그러면 Boosting에서는 Weak Learner로 어떤 모델을 택해야 할까? 여기서는 Weak Learner라는 이름 그대로 예측 성능이 50:50을 넘기기만 하면 된다. 다만 각각의 모델의 분산이 심하면 다음 Weak Learner에까지 영향을 크게 미치기 때문에 Bias가 높고 Variance가 낮은 모델일수록 Boosting을 적용하기에 용이하다.
그렇기 때문에 이러한 요구사항에 잘 맞는 선형 모델을 주로 사용하며, 혹은 Depth가 낮은 Tree 기반의 모델을 사용한다. 후자의 경우가 XGBoost라는 모델에서 사용하는 케이스이며, 이는 위에서 다룬 Random Forest와 함께 아직까지도 성능이 상위권인 모델이다.
AdaBoost
AdaBoost(Adaptive Boosting)은 1995년에 Yoav Freund와 Robert Schapire에 의해 제안된 알고리즘으로 Boosting 모델 중 가장 간단한 알고리즘이다. 기본적인 동작 원리는 다양한 Weak Learner들 중에서도 추론을 좀 더 어려워하는 Weak Learner에게 좀 더 높은 가중치를 부여하는 것이다.
AdaBoost에서는 Binary Classification 문제를 다룬다. 즉, $y_i \in \lbrace -1,1 \rbrace$, 각각의 Weak Learner $h(x) \in \lbrace -1,1 \rbrace$를 만족한다. 또한 손실함수는 Exponential Loss를 사용한다. 즉, $l(H)=\sum\limits_{i=1}^{n}e^{-y_i H(x_i)}$이다.
AdaBoost는 크게 다음의 3파트로 나눌 수 있다.
Part 1에서는 Weak Learner들 중 가장 우수한 모델을 찾는다. 우선 반복을 피하기 위해 아래와 같이 정의하자.
- Gradient $r_i=\dfrac{\partial l}{\partial H(x_i)}=-y_i e^{-y_i H(x_i)}$
- $w_i=\dfrac{1}{Z}e^{-y_i H(x_i)}$, 여기서 $Z=\sum\limits_{i=1}^{n}e^{-y_i H(x_i)}$로 정의되며, $\sum\limits_{i=1}^{n}w_i=1$을 만족시키기 위한 Normalizing factor이다. $Z$가 $l(H)$와 같은 것은 의도된 사항이다.

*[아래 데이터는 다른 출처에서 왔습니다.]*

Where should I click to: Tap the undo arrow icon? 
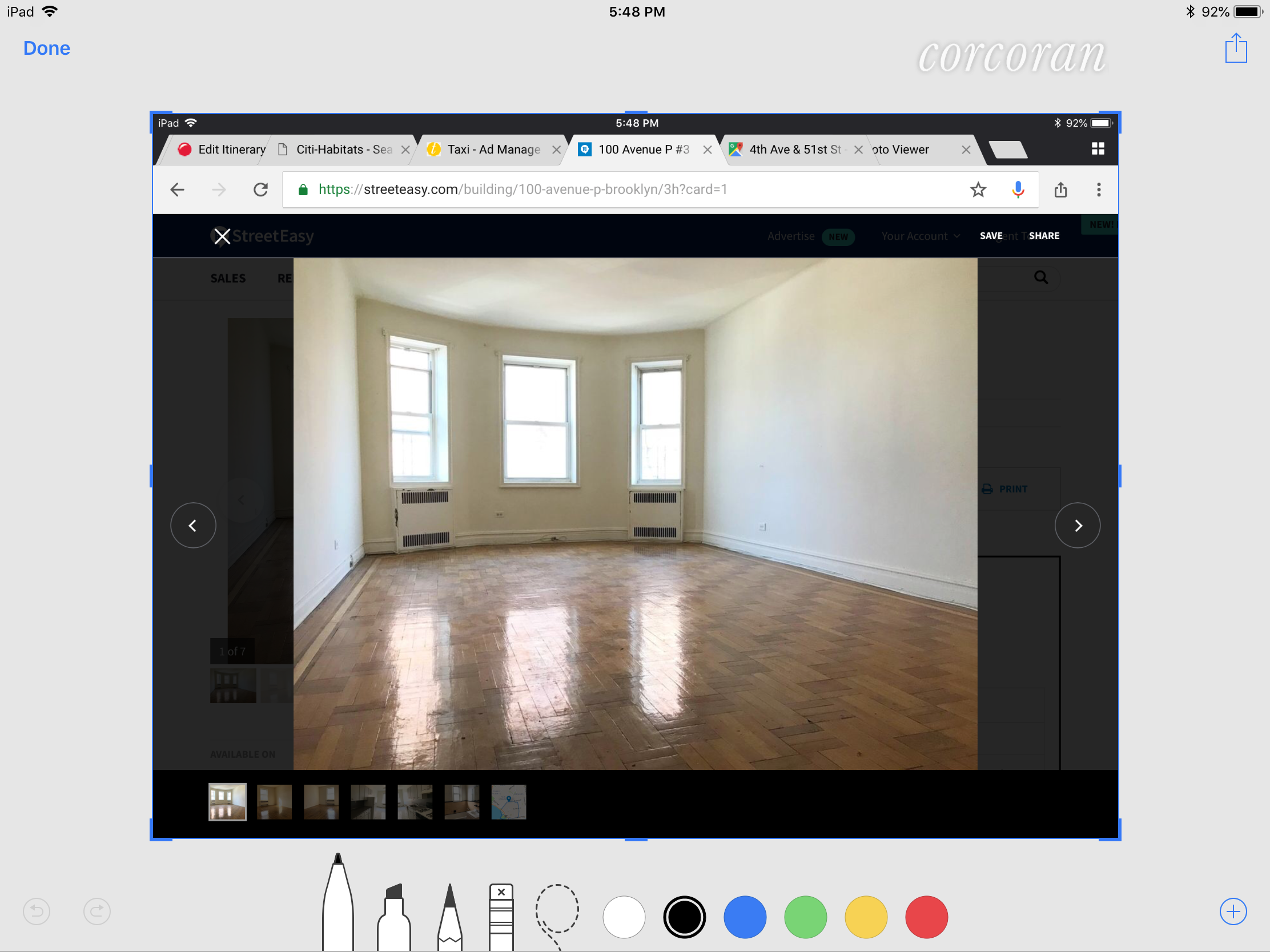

이렇게 정의하면 $w_i$는 전체 Loss에 대한 각 데이터 ($x_i$, $y_i$)의 상대적인 기여도를 의미한다.
그 후 아래의 최적화 문제를 푼다.
\[\begin{aligned} h(x_i) &=\arg\min_{h\in \mathcal{H}}\sum_{i=1}^{n}r_i h(x_i) \\ &= \arg\min_{h\in \mathcal{H}}\left(-\sum_{i=1}^{n}y_i e^{-H(x_i)y_i}h(x_i)\right) \\ &= \arg\min_{h\in \mathcal{H}}\left(-\sum_{i=1}^{n}w_i y_i h(x_i)\right) \\ &= \arg\min_{h\in \mathcal{H}}\left(\sum_{i:h(x_i)\neq y_i}w_i - \sum_{i:h(x_i)=y_i}w_i \right) \\ &= \arg\min_{h\in \mathcal{H}}\sum_{i:h(x_i)\neq y_i}w_i \end{aligned}\]이 값은 “Weighted Classification Error”이다. 이제 각각의 Weak Learner들에 대해 학습을 시킨 후 위의 Weighted Classification Error를 줄이는 Weak Learner를 찾으면 된다.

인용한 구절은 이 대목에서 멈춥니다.